Tally the lines in the entries below that contain the string "reading". Reply with the number alone.

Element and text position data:
------------------------------------------------------------------------

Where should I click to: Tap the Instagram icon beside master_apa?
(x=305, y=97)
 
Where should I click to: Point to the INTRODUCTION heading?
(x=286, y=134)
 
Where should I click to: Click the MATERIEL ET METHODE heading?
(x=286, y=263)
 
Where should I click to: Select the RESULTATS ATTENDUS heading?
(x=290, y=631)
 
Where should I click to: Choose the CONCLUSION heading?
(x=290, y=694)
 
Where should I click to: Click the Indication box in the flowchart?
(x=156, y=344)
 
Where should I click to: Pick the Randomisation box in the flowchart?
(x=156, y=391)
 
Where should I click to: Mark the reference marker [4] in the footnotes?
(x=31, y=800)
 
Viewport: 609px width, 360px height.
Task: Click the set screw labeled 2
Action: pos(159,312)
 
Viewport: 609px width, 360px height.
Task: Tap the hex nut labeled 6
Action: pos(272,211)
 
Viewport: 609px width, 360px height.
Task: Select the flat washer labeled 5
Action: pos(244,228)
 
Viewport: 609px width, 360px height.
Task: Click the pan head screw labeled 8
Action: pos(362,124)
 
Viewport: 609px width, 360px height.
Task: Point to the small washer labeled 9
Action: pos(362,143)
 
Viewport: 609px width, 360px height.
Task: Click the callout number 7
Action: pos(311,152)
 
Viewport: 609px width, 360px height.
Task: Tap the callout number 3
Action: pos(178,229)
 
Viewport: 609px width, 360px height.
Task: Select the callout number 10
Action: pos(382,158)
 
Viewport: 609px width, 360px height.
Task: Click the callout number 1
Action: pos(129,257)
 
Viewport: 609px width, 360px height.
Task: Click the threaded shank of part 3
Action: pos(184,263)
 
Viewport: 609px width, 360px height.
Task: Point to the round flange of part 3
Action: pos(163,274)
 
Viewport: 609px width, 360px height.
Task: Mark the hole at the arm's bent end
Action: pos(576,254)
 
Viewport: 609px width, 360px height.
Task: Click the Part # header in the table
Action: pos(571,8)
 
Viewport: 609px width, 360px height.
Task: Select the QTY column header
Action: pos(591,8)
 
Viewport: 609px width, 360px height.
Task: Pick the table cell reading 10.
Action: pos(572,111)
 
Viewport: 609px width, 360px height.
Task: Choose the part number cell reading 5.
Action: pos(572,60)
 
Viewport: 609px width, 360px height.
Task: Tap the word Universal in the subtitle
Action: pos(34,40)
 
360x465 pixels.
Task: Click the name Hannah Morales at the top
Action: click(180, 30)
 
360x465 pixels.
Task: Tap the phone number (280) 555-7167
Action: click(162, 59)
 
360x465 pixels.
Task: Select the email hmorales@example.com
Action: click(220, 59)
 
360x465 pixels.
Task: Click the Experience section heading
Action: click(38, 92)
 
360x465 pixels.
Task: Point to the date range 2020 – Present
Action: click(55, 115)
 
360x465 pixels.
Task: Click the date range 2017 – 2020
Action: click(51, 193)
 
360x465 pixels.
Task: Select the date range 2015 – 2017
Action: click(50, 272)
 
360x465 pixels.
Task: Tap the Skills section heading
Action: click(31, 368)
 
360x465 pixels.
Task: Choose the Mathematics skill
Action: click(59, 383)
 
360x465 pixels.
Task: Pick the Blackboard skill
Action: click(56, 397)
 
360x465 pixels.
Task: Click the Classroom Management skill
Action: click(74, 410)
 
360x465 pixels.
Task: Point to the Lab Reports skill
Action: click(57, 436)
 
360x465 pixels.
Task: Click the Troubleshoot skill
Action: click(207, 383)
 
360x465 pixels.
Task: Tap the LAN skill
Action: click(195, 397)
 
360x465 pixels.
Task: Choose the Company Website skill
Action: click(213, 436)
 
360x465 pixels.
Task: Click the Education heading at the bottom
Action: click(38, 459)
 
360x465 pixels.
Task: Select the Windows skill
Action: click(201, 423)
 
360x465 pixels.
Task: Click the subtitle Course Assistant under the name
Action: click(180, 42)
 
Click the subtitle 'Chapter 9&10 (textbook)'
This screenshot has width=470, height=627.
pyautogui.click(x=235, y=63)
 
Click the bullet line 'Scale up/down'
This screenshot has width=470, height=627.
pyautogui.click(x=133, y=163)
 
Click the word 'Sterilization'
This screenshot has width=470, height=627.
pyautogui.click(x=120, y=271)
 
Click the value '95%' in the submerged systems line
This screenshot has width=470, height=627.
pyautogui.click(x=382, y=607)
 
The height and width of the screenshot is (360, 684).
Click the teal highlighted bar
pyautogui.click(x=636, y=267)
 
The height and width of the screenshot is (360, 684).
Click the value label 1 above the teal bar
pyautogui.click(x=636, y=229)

------------------------------------------------------------------------

> ANSWER FOR THE TASK
2